Yep, Philip Jose Farmer would turn 100 today. He got pretty damned close to making it while still above ground. Diehard pulp fans are made of stern stuff, it would seem, and Farmer was nothing if not a diehard fan of the pulps.
That love of the pulps, among several reasons, is why the gentle readers of the DMR blog should care about the PJF centennial. Farmer was born in 1918, just as the Golden Age of Pulp was getting rolling. He entered his teens as Howard, Smith and Lovecraft (and Quinn) cemented their hegemony over Weird Tales. Meanwhile, Burroughs and Merritt ruled the roost at Argosy at the same time that the Shadow and Doc Savage got their own pulps. I could go on, but you get the picture. Too bad about that whole Depression thing.

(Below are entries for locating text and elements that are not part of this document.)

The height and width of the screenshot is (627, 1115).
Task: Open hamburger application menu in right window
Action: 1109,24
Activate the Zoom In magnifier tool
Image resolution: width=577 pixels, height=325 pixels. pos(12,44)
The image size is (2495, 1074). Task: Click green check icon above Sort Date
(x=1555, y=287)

Farmer absolutely adored the pulps and started his career writing for several. When the market collapsed, he kept on chugging, eventually winning three Hugos when that actually meant something. Meanwhile, he was one of the few prestigious authors of the '60s and '70s to openly praise and promote the pulps. Not just the big names like Tarzan or Doc Savage, but lots of obscure ones. That grew into his whole "Wold Newton" concept, a sort of Cthulhu Mythos for pulp heroes. That is being carried on by his protegees and fans as we speak, doing much to keep the legacy of the pulps out there for modern readers.

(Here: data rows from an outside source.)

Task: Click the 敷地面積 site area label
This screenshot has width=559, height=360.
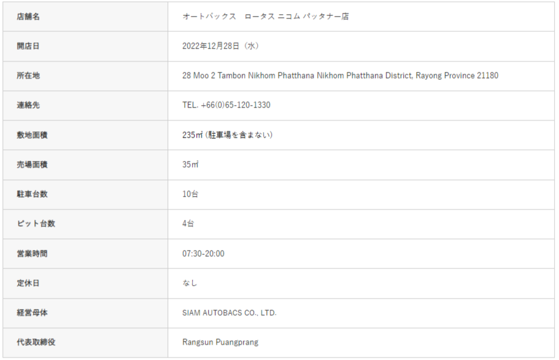Action: [x=32, y=135]
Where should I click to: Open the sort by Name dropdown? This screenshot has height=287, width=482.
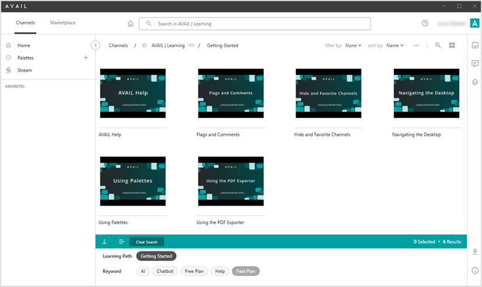[x=394, y=46]
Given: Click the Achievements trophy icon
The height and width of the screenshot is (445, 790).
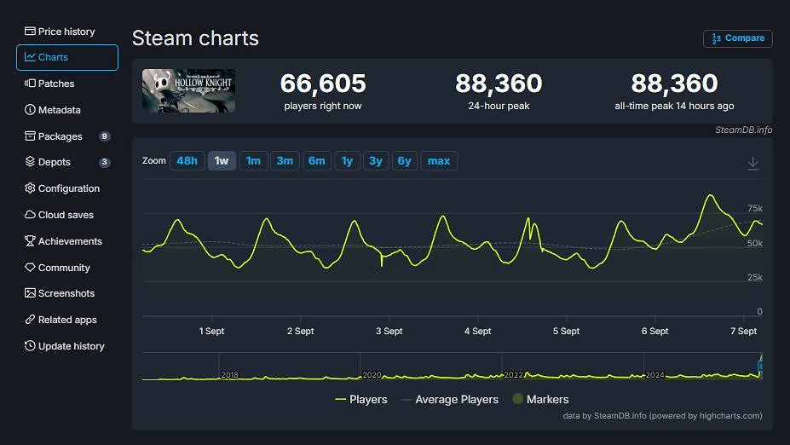Looking at the screenshot, I should click(30, 241).
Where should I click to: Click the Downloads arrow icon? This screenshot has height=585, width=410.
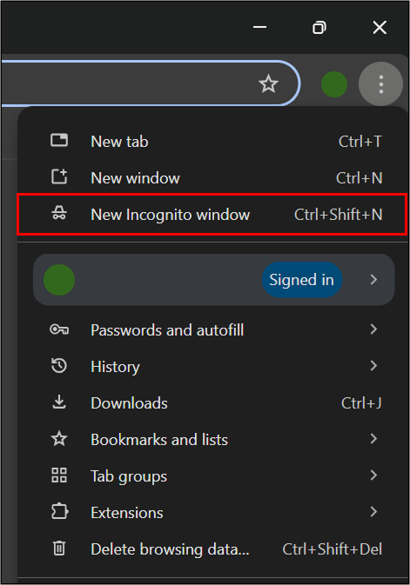point(59,402)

Finally, there is Farmer as a writer. His literary descent from ERB is obvious, but PJF was his own man. He definitely was blessed with a rich imagination and a good feel for characterization and action scenes. I've enjoyed most of his work, but I have to say that his Opar/Khokharsa novels are my favorites. I'll be looking at his oeuvre and Wold Newton in the next few months.
Others will be celebrating the PJF centennial as well. Pulpfest is making it a central theme and Meteor House is publishing a massive volume of Farmer's works to commemorate it.